Crinoïdes et Crevettes commensales

Les étoiles à plumes (crinoïdes) hébergent de minuscules crevettes qui imitent les couleurs et les textures de leur hôte. Ces crevettes peuvent même changer de couleur en quelques jours pour s'adapter à un nouveau crinoïde — une extraordinaire adaptation de camouflage.

 

Cette minuscule crevette vit parmi les bras d'une étoile à plumes, utilisant son motif noir et blanc pour se fondre parfaitement avec son hôte. Leur relation est considérée comme commensale : la crevette bénéficie de la protection et de l'accès aux particules alimentaires piégées dans les bras de l'étoile à plumes, tandis que l'étoile à plumes elle-même n'en est généralement pas affectée.

 

L'un des aspects les plus fascinants de cette espèce est sa capacité de camouflage — certains individus ont été observés en train de modifier leur coloration en quelques jours seulement pour correspondre exactement à la teinte et au motif du crinoïde spécifique qu'ils habitent. C'est l'un des exemples d'adaptation les plus impressionnants et les plus élégants du monde sous-marin.

Cohabitation / Symbiose

  • Les crevettes obtiennent abri et protection. Les crinoïdes ne sont généralement pas affectés.

Conseils d'identification

  • Observez les crevettes qui se fondent dans les bras du crinoïde. Elles restent immobiles parmi ses bras.

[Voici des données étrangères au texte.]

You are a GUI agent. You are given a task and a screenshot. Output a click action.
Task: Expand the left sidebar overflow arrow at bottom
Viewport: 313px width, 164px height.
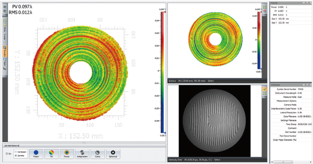tap(5, 76)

Poissons-grenouilles (Frogfish)

Véritable maître du déguisement, le poisson-grenouille peut changer de couleur et de motif pour se fondre parfaitement dans son environnement — qu'il s'agisse d'éponges, de coraux ou même de simples rochers. Au lieu de nager, il « marche » sur le récif à l'aide de nageoires pectorales modifiées, lui donnant une allure presque terrestre sous l'eau.

 

Sur sa tête se trouve un minuscule leurre appelé esca, qu'il agite pour attirer les proies curieuses. Lorsqu'un petit poisson s'approche suffisamment… le poisson-grenouille frappe en moins de 0,01 seconde. Si vous avez la chance d'assister à l'ouverture de son immense gueule, vous découvrirez un incroyable effet d'aspiration — il avale littéralement sa proie entière. La plupart du temps, cependant, il ne bouge presque pas, attendant patiemment au même endroit pendant des jours jusqu'à ce que l'occasion parfaite se présente.

 

Bohol abrite une grande variété d'espèces de poissons-grenouilles, dans différentes couleurs et tailles, et avec un œil aiguisé, vous pouvez en repérer sur de nombreux sites de plongée locaux.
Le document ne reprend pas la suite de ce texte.